Accurate String Constraints Solution Counting with Weighted Automata
As an important extension of symbolic execution (SE), probabilistic symbolic execution (PSE) computes execution probabilities of program paths. Using this information, PSE can prioritize path exploration strategies. To calculate the probability of a path PSE relies on solution counting approaches for the path constraint. The correctness of a solution counting approach depends on the methodology used to count solutions and whether a path constraint maintains a one-to-one relation with program input values. This work focuses on the latter aspect of the solution counting correctness for string constraints.

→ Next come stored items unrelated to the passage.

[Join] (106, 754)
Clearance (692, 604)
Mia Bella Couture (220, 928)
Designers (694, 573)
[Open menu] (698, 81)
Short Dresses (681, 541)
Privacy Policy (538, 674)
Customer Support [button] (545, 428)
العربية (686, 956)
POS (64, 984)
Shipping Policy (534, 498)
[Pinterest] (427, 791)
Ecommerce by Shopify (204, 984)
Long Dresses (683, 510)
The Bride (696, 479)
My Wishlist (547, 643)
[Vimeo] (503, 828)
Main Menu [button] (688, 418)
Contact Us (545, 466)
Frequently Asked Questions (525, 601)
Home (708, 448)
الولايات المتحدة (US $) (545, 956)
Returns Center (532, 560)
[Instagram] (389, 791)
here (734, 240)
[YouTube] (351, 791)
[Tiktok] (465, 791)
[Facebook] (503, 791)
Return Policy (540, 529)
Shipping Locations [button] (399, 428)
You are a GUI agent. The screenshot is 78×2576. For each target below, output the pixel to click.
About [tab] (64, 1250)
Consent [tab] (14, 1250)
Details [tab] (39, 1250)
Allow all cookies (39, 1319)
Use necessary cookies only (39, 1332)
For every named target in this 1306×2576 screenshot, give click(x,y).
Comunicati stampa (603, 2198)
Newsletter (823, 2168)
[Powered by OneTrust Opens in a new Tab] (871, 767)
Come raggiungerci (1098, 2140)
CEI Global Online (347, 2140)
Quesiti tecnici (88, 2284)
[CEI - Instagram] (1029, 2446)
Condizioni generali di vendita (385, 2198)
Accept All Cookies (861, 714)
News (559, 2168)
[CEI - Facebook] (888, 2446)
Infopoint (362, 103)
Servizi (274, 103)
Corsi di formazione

In general, maintaining a one-to-one relation is not always possible, especially in a presence of non-linear constraints. To deal with this issue, researchers that work on PSE for numerical domains either analyze programs with linear constraints, or develop novel techniques to handle solution counting of non-linear constraints. For the string domain, however, previous work on PSE mainly focuses on efficient and accurate solution counting for automata-based string models and has not investigated whether a one-to-one relationship between the strings encoded by automata and input string values is preserved. In this work we demonstrate that traditional automata-base string models fail to maintain one-to-one relations and propose to use the weighted automata model, which preserves the one-to-one relation between the path constraint it encodes and the input string values. We use this model to implement a string constraint solver and show its correctness on a set of non-trivial synthetic benchmarks. We also present an empirical evaluation of traditional and proposed automata solvers on real-world string constraints. The evaluations show that while being less efficient than traditional automata models, the weighted automata model maintains correct solution counts.